> [Written instruction]: Could you present every line of the records below as a numbered list, with blank lines omitted?

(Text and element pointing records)

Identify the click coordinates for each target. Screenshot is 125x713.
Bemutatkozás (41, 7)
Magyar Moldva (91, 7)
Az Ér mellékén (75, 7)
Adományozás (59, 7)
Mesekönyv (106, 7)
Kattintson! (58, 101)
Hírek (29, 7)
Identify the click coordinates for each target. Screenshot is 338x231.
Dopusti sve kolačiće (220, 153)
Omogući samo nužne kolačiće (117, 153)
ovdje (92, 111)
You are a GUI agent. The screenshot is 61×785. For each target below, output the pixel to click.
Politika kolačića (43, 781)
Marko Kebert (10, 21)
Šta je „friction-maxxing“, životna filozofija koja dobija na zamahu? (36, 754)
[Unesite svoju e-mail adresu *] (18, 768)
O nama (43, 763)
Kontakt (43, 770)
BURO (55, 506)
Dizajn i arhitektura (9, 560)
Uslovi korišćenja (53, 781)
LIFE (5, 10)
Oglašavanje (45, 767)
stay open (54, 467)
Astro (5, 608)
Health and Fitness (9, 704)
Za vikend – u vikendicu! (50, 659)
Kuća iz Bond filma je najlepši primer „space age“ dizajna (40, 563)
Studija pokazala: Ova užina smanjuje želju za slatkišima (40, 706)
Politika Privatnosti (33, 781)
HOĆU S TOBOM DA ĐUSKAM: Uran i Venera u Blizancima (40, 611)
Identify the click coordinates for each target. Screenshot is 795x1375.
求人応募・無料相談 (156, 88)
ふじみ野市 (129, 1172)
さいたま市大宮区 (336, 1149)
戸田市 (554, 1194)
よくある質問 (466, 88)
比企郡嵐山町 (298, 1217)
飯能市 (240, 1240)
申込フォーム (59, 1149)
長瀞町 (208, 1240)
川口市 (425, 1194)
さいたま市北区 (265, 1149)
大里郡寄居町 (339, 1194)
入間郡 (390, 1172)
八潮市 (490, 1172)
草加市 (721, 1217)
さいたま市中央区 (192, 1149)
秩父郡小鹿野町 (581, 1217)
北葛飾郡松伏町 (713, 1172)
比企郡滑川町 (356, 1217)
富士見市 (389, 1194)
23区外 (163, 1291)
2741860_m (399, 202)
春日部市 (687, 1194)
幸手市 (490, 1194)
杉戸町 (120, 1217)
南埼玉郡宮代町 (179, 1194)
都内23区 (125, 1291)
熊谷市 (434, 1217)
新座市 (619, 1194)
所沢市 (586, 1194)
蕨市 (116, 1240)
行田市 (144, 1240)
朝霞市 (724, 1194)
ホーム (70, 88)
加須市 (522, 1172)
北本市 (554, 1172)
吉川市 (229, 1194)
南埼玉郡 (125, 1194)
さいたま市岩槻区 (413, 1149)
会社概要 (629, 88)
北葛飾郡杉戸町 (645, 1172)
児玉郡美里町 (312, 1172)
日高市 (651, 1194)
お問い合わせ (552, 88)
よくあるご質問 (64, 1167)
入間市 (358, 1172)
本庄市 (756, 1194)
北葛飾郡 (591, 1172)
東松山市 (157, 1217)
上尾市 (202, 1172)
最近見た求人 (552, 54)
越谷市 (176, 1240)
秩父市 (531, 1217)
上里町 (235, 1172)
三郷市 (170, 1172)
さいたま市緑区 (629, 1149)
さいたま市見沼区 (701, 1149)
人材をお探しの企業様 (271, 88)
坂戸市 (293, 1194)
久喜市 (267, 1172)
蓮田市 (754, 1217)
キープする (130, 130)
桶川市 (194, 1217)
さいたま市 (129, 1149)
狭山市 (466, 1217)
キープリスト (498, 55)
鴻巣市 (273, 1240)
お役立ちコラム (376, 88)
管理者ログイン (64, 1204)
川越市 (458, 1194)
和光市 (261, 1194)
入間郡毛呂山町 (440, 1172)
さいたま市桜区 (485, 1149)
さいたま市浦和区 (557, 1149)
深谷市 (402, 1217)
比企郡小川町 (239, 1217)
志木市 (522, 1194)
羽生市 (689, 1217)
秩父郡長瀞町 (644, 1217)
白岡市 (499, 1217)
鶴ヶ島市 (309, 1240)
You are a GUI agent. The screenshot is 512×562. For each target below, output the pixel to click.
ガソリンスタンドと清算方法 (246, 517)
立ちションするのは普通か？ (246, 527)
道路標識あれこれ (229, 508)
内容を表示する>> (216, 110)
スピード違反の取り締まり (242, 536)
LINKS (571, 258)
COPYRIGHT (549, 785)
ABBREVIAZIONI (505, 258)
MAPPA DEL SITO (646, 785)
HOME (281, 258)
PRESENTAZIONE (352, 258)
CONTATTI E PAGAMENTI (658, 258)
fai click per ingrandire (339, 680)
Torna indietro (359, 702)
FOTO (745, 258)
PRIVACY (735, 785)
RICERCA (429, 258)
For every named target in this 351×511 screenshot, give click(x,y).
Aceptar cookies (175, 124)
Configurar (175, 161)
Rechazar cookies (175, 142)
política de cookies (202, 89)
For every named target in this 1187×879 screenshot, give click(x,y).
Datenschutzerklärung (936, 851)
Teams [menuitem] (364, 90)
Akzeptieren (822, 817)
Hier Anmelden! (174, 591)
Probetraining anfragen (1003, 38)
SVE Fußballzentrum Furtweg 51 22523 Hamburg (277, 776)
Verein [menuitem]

> [Response for this exercise]:
1. Identify the click coordinates for each target. Screenshot is 125x713.
2. Bemutatkozás (41, 7)
3. Magyar Moldva (91, 7)
4. Az Ér mellékén (75, 7)
5. Adományozás (59, 7)
6. Mesekönyv (106, 7)
7. Kattintson! (58, 101)
8. Hírek (29, 7)
9. Identify the click coordinates for each target. Screenshot is 338x231.
10. Dopusti sve kolačiće (220, 153)
11. Omogući samo nužne kolačiće (117, 153)
12. ovdje (92, 111)
13. You are a GUI agent. The screenshot is 61×785. For each target below, output the pixel to click.
14. Politika kolačića (43, 781)
15. Marko Kebert (10, 21)
16. Šta je „friction-maxxing“, životna filozofija koja dobija na zamahu? (36, 754)
17. [Unesite svoju e-mail adresu *] (18, 768)
18. O nama (43, 763)
19. Kontakt (43, 770)
20. BURO (55, 506)
21. Dizajn i arhitektura (9, 560)
22. Uslovi korišćenja (53, 781)
23. LIFE (5, 10)
24. Oglašavanje (45, 767)
25. stay open (54, 467)
26. Astro (5, 608)
27. Health and Fitness (9, 704)
28. Za vikend – u vikendicu! (50, 659)
29. Kuća iz Bond filma je najlepši primer „space age“ dizajna (40, 563)
30. Studija pokazala: Ova užina smanjuje želju za slatkišima (40, 706)
31. Politika Privatnosti (33, 781)
32. HOĆU S TOBOM DA ĐUSKAM: Uran i Venera u Blizancima (40, 611)
33. Identify the click coordinates for each target. Screenshot is 795x1375.
34. 求人応募・無料相談 (156, 88)
35. ふじみ野市 (129, 1172)
36. さいたま市大宮区 (336, 1149)
37. 戸田市 (554, 1194)
38. よくある質問 (466, 88)
39. 比企郡嵐山町 (298, 1217)
40. 飯能市 (240, 1240)
41. 申込フォーム (59, 1149)
42. 長瀞町 (208, 1240)
43. 川口市 (425, 1194)
44. さいたま市北区 (265, 1149)
45. 大里郡寄居町 (339, 1194)
46. 入間郡 (390, 1172)
47. 八潮市 (490, 1172)
48. 草加市 (721, 1217)
49. さいたま市中央区 (192, 1149)
50. 秩父郡小鹿野町 (581, 1217)
51. 北葛飾郡松伏町 (713, 1172)
52. 比企郡滑川町 (356, 1217)
53. 富士見市 (389, 1194)
54. 23区外 (163, 1291)
55. 2741860_m (399, 202)
56. 春日部市 (687, 1194)
57. 幸手市 (490, 1194)
58. 杉戸町 (120, 1217)
59. 南埼玉郡宮代町 (179, 1194)
60. 都内23区 (125, 1291)
61. 熊谷市 (434, 1217)
62. 新座市 (619, 1194)
63. 所沢市 (586, 1194)
64. 蕨市 (116, 1240)
65. 行田市 (144, 1240)
66. 朝霞市 (724, 1194)
67. ホーム (70, 88)
68. 加須市 (522, 1172)
69. 北本市 (554, 1172)
70. 吉川市 (229, 1194)
71. 南埼玉郡 (125, 1194)
72. さいたま市岩槻区 (413, 1149)
73. 会社概要 (629, 88)
74. 北葛飾郡杉戸町 (645, 1172)
75. 児玉郡美里町 (312, 1172)
76. 日高市 (651, 1194)
77. お問い合わせ (552, 88)
78. よくあるご質問 (64, 1167)
79. 入間市 (358, 1172)
80. 本庄市 (756, 1194)
81. 北葛飾郡 (591, 1172)
82. 東松山市 (157, 1217)
83. 上尾市 (202, 1172)
84. 最近見た求人 (552, 54)
85. 越谷市 (176, 1240)
86. 秩父市 (531, 1217)
87. 上里町 (235, 1172)
88. 三郷市 (170, 1172)
89. さいたま市緑区 (629, 1149)
90. さいたま市見沼区 (701, 1149)
91. 人材をお探しの企業様 (271, 88)
92. 坂戸市 (293, 1194)
93. 久喜市 (267, 1172)
94. 蓮田市 (754, 1217)
95. キープする (130, 130)
96. 桶川市 (194, 1217)
97. さいたま市 (129, 1149)
98. 狭山市 (466, 1217)
99. キープリスト (498, 55)
100. 鴻巣市 (273, 1240)
101. お役立ちコラム (376, 88)
102. 管理者ログイン (64, 1204)
103. 川越市 (458, 1194)
104. 和光市 (261, 1194)
105. 入間郡毛呂山町 (440, 1172)
106. さいたま市桜区 (485, 1149)
107. さいたま市浦和区 (557, 1149)
108. 深谷市 (402, 1217)
109. 比企郡小川町 (239, 1217)
110. 志木市 (522, 1194)
111. 羽生市 (689, 1217)
112. 秩父郡長瀞町 (644, 1217)
113. 白岡市 (499, 1217)
114. 鶴ヶ島市 (309, 1240)
115. You are a GUI agent. The screenshot is 512×562. For each target below, output the pixel to click.
116. ガソリンスタンドと清算方法 (246, 517)
117. 立ちションするのは普通か？ (246, 527)
118. 道路標識あれこれ (229, 508)
119. 内容を表示する>> (216, 110)
120. スピード違反の取り締まり (242, 536)
121. LINKS (571, 258)
122. COPYRIGHT (549, 785)
123. ABBREVIAZIONI (505, 258)
124. MAPPA DEL SITO (646, 785)
125. HOME (281, 258)
126. PRESENTAZIONE (352, 258)
127. CONTATTI E PAGAMENTI (658, 258)
128. fai click per ingrandire (339, 680)
129. Torna indietro (359, 702)
130. FOTO (745, 258)
131. PRIVACY (735, 785)
132. RICERCA (429, 258)
133. For every named target in this 351×511 screenshot, give click(x,y).
134. Aceptar cookies (175, 124)
135. Configurar (175, 161)
136. Rechazar cookies (175, 142)
137. política de cookies (202, 89)
138. For every named target in this 1187×879 screenshot, give click(x,y).
139. Datenschutzerklärung (936, 851)
140. Teams [menuitem] (364, 90)
141. Akzeptieren (822, 817)
142. Hier Anmelden! (174, 591)
143. Probetraining anfragen (1003, 38)
144. SVE Fußballzentrum Furtweg 51 22523 Hamburg (277, 776)
145. Verein [menuitem]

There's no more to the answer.